2 On The Road Blog

After 12 years of full-time rving, we've sold our truck and trailer but we're still traveling. Email us at wowpegasus@hotmail.com if you would like to contact us.




Friday, September 04, 2009

Ape Cave


..We took Forest Service Road 25 south of Randle down to FSR 90 to get to Ape Cave. Along the way we got glimpses of Mt. St. Helens since Ape Cave is a part of Mount St. Helens National Volcanic Monument.













..FSR 90 runs along the Lewis River where it is dammed three times. The first dammed lake is called Swift Reservoir.


This is the Ape Cave Visitor Center where we picked up a brochure for the area. The following information was taken from this brochure. Ape Cave was discovered in 1947 by a logger named Lawrence Johnson. However, the cave was not explored until the early 1950's when a scout troop, lead by Harry Reese, lowered a team of scouts down a 17' foot overhang to the cave floor. Leaving footprints where no one ever had, these explorers were able to travel throught a pristine lava tube full of fragile formations. Ape Cave was named by the Scout Troop in honor of their sponsor, the St. Helens Apes. This local group was made up primarily of foresters. The sponsor's name, St. Helens Apes, may have come from an old term used for foresters in the area, "brush apes," or from the legend of Bigfoot.
..The formation of Ape Cave marks an unusual period in Mount St. Helens' eruptive history in that it is the only known basaltic eruption of the volcano. Eruptions of fluid basaltic lava, much like those in Hawaii, are rare occurrances in the Cascade Mountain Range. The Cascades usually erupt lava of a thicker consistancy. When this type of magma is coupled with suspended gases, explosive eruptions tend to occur. The eruption of Mount St. Helens on May 18, 1980, exemplifies this tendency.


About 2,000 years ago, fluid basaltic lava poured down the southern flank of the volcano. As the lava flowed, chunks of the lava's surface cooled, crashed and fused together creating a hardened crust. In turn, the crust insulated the molten lava beneath, allowing it to remain fluid and travel down to the Lewis River Valley.

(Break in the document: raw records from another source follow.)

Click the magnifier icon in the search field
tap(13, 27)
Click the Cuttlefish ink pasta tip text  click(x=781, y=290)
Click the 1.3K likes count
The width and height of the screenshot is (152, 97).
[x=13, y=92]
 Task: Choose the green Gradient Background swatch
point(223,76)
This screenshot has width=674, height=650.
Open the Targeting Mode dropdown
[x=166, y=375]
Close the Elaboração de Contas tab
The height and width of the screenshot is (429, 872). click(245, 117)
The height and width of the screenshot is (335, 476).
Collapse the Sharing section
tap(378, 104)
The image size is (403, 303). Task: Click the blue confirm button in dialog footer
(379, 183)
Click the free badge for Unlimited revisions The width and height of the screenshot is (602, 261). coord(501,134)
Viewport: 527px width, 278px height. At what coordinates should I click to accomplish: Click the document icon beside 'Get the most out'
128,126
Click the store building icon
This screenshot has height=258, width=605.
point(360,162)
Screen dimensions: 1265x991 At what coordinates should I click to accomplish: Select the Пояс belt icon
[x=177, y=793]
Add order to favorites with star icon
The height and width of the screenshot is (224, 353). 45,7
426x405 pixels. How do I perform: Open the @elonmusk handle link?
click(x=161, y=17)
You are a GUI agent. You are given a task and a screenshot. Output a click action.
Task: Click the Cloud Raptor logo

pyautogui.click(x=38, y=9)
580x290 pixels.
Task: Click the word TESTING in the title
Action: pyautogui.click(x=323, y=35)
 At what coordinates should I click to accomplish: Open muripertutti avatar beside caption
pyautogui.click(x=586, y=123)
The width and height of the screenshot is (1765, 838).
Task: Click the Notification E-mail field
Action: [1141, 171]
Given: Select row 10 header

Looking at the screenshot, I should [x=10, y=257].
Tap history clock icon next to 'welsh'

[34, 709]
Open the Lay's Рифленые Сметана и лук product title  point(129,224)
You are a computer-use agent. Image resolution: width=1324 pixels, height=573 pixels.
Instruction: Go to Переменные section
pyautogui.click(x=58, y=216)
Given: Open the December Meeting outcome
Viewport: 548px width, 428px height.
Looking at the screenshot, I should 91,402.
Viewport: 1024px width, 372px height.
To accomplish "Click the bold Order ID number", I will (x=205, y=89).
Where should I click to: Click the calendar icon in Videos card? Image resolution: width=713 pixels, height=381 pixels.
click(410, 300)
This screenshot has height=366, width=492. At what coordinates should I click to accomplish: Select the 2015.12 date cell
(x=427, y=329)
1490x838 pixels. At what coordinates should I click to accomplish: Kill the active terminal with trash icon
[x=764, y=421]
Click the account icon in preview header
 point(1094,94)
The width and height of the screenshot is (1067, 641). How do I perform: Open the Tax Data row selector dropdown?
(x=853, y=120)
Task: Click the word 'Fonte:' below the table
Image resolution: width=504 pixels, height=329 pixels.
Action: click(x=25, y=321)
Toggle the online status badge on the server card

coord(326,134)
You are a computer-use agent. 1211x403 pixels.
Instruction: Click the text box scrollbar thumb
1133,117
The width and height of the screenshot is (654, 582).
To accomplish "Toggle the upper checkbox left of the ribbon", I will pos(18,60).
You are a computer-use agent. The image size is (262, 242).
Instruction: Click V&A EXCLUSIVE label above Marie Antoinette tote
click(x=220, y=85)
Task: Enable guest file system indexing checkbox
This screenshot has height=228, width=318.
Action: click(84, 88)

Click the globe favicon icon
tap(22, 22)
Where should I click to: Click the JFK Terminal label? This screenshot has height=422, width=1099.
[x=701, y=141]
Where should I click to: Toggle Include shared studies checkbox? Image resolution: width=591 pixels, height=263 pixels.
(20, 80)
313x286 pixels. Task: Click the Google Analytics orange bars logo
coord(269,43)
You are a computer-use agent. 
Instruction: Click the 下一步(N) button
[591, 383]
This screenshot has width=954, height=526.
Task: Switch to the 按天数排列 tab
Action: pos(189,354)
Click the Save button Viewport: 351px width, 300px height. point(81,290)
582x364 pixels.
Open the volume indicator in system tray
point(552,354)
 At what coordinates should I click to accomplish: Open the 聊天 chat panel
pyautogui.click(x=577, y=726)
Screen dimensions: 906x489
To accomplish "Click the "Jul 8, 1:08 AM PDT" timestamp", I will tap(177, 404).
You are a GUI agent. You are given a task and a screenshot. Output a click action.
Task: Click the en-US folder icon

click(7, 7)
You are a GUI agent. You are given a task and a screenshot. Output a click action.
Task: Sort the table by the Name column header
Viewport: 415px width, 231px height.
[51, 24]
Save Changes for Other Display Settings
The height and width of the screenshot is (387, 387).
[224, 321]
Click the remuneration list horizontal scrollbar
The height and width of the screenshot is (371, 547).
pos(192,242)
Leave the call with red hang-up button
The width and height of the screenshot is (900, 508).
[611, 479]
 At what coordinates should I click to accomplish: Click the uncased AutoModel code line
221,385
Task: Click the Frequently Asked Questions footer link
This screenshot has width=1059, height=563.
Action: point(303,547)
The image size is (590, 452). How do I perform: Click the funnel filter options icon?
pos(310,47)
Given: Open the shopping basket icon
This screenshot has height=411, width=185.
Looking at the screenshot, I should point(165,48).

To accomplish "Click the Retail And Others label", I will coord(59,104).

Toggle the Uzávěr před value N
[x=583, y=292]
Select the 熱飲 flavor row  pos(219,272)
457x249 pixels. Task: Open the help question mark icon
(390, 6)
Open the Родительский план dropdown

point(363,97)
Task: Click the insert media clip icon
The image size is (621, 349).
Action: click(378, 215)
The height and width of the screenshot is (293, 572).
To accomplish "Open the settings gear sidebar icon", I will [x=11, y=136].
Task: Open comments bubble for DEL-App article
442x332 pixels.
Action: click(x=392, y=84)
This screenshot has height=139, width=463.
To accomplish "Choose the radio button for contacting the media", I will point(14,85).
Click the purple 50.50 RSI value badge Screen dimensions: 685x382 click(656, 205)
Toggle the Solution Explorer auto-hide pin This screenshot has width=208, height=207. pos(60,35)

The hot flowing lava began melting into the pre-existing rock and soil. This thermal erosion deepened and widened the channel of the flow. The level of lava in the tube rose and fell as the eruption surged and slowed, contributing to the unique contours of the walls.
During this eruptive period, hot fluid lava pulsed through the tube for months, possibly up to a year, until the eruption subsided. As a result of this rare eruption, a spectacular 13,042 foot long lava tube, the third longest in North America, was created.

Althought we didn't see any of them, here are some common critters found in the lava tube.












Since we only had one good flashlight, we rented a lantern from the visitor center and decended into the cave. There are two routes: Lower Cave and Upper Cave. Upper Cave requires you to climb over rock piles and squeeze through holes.... Nope we took the Lower Cave route.








Dang it was dark down there so picture taking was difficult.










Sometimes we could hardly see the ceiling, other times it was not far over our heads.











...At one point we could feel a breeze hitting our backs but then it disappeared. We didn't see any hole for the wind to exit but it had to be there or there wouldn't have been a wind.










This is looking up toward the ceiling. Notice how the walls bulge out here.











This is looking straight up in another area.





























This is "The Meatball". It is a block of cooled lava which fell from the lava tube ceiling while lava was still flowing through the cave. It floated on the surface of the lava flow and was ferried downstream until it became wedged in a narrow spot 12 feet above the present cave floor.









..It's hard to see but the floor is quite bumpy and uneven here. The floor was fairly smooth in some places but we also had to descend some rocks and climb them on the way back out of the tube.












Dead end. This is where the lower tube ends so we went back the way we came in. I got down on one knee but I wasn't willing to go crawling back any further.